Thanks for your question. The TiVo display shows that the channel has changed, although it has not changed. The set-top box flashes a red light to show that a signal has been received and displays programme details of the new channel - but again the channel does not actually change.


----------



## mikerr (Jun 2, 2005)

sounds like it just needs the enter to be sent after the channel change?


----------



## Pete77 (Aug 1, 2006)

mikerr said:


> sounds like it just needs the enter to be sent after the channel change?


And the Enter on or off option can be configured through the Tivo menu for selecting the box and its set of IR codes.


----------



## BluebirdSilver (Dec 18, 2006)

Thanks for the tip. I have re-run TiVo set-up to add 'enter' - but with no success. Any more thoughts?


----------



## Pete77 (Aug 1, 2006)

BluebirdSilver said:


> Thanks for the tip. I have re-run TiVo set-up to add 'enter' - but with no success. Any more thoughts?


There's the option to have leading zeros or not when the IR codes are sent to the box although I doubt that could be the problem here.

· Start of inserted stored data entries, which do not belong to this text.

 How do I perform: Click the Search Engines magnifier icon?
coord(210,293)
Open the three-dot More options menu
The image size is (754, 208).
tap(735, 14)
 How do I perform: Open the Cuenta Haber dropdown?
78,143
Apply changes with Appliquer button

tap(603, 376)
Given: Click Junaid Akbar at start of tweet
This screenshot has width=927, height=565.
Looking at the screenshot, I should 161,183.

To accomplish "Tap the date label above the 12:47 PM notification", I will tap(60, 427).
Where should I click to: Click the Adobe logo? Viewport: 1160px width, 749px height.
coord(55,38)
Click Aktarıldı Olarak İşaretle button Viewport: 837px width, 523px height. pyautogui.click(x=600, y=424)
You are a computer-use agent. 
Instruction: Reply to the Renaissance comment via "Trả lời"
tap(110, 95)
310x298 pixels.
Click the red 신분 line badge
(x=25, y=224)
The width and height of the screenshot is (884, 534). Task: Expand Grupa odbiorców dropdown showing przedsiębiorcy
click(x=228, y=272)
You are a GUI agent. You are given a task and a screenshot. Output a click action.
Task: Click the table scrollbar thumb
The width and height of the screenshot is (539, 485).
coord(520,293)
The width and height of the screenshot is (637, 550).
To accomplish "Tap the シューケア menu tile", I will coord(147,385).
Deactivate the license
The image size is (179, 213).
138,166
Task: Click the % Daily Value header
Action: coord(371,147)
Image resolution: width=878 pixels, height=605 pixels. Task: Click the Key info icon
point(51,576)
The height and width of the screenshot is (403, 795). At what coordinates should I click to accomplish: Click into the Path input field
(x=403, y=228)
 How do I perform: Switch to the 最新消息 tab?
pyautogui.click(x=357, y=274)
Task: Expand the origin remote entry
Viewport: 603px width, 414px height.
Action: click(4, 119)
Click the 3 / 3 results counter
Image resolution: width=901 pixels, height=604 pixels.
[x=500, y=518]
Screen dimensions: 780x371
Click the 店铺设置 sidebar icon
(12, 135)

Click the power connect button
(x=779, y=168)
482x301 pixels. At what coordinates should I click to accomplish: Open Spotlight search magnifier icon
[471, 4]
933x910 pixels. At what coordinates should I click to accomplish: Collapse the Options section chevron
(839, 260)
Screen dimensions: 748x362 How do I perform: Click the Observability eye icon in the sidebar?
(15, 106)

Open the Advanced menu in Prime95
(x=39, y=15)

You don't need to rerun Guided Setup to alter the box IR settings. Just go to Tivo Central/Messages & Setup/Recorder & Phone Setup/Set-Top Box Control and select the box IR codes and Enter and leading zero settings there.


----------



## ndunlavey (Jun 4, 2002)

What code are you using? My Thomson 2300 uses 23001 (Fast), with no leading zeros and no enter.


----------



## mikerr (Jun 2, 2005)

If you are using "fast", then use "slow" as it may be missng the enter code ?


----------



## BluebirdSilver (Dec 18, 2006)

Thanks for the tip. I have tried a variety of codes and speeds (as yet with no success). I will keep trying.


----------



## Mike B (Sep 16, 2003)

So I take it the actual issue here is that TiVo doesn't support the Thomson DTI6300-16 box.

The only codes listed for Thomson are 20051/20031/20028 but as they're listed under Thomson then I guess you've tried them.

It probably should be noted that this new Thomson model is actually a DVR for the TopUp TV Anytime service, rather than just a standard Freeview/TUTV box. More details of the box are here: http://www.topup.tv/newcustomer/specification.html

It may be the behaviour is not like a standard STB, and therefore cannot be used with TiVo


----------



## Pete77 (Aug 1, 2006)

Mike B said:


> It may be the behaviour is not like a standard STB, and therefore cannot be used with TiVo


I imagine that's only the case when its recording something else off air on its own hard drive like a Sky+ or Sky HD box does.

However TUTV Anytime may not tell you what it is planning to record off air in the middle of the night as I believe it takes all those decisions for you, although I don't have one myself.


----------